Nous discutons à nouveau, en deuxième lecture, du titre de séjour accordé à un étranger malade. Pour défendre cet amendement, je voudrais formuler plusieurs observations liminaires, notamment rappeler des éléments du contexte.
Jusqu’en avril 2010, la jurisprudence du Conseil d’État imposait seulement à l’administration de vérifier l’existence dans le pays d’origine de structures médicales susceptibles de permettre à l’étranger de recevoir un traitement approprié, sans tenir compte de sa capacité à y accéder effectivement.
Dans deux arrêts rendus le 7 avril 2010, le Conseil d’État a fait évoluer cette jurisprudence. Il a considéré qu’il appartenait au préfet, non seulement de vérifier qu’un refus de séjour ou un éloignement forcé n’induirait pas de conséquences d’une exceptionnelle gravité sur l’état de santé de l’intéressé, mais également de s’assurer que l’étranger serait effectivement en mesure d’accéder aux soins requis dans son pays.
L’article 17 ter du projet de loi avait donc pour objet de revenir à la situation du droit antérieure aux deux arrêts rendus par le Conseil d’État. En effet, les magistrats administratifs et les juges en particulier s’interrogeaient sur leur capacité à apprécier concrètement les conditions de l’accès effectif aux soins dans un pays donné pour pouvoir fonder la décision de renvoi d’un étranger malade dans son pays d’origine.

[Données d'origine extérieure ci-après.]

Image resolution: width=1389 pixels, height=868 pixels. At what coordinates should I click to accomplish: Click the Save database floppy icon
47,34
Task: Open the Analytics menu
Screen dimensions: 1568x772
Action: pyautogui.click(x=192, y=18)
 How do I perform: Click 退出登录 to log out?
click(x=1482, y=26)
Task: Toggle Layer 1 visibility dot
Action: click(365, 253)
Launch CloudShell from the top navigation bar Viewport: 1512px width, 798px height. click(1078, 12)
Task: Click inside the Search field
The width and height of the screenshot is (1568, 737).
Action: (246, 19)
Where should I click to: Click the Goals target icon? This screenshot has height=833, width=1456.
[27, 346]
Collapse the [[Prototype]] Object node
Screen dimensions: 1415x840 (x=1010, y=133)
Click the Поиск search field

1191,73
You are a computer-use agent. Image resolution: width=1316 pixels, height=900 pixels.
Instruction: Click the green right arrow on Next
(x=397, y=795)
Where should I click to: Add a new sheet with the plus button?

Cet article a été supprimé en première lecture par le Sénat, d’abord en commission des lois, puis en séance publique. Réintroduit en deuxième lecture par l’Assemblée nationale, il a été de nouveau rejeté par la commission des lois du Sénat.
L’amendement que je soutiens vise à atteindre un double objectif.
Il a pour objet, d’une part, de rappeler le principe qui était en vigueur avant 2010, principe dont on peut aisément comprendre le sens et l’intérêt pour nous, mais dont l’application suscite des inquiétudes. Bien évidemment, nous sommes tous d’accord pour considérer, quelles que soient les travées sur lesquelles nous siégeons, qu’il n’est pas normal de renvoyer un étranger gravement malade dans son pays d’origine s’il ne peut y être soigné.
Dans le cadre de la discussion parlementaire, nous nous sommes donc efforcés de trouver une rédaction qui garantisse à la fois le principe en vigueur jusqu’en 2010 et la santé des étrangers gravement malades. Dans la pratique, le ministère de la santé édicte régulièrement des circulaires précisant les circonstances dans lesquelles un titre de séjour est accordé à un étranger atteint d’une grave maladie ; sont particulièrement concernées les personnes atteintes du sida.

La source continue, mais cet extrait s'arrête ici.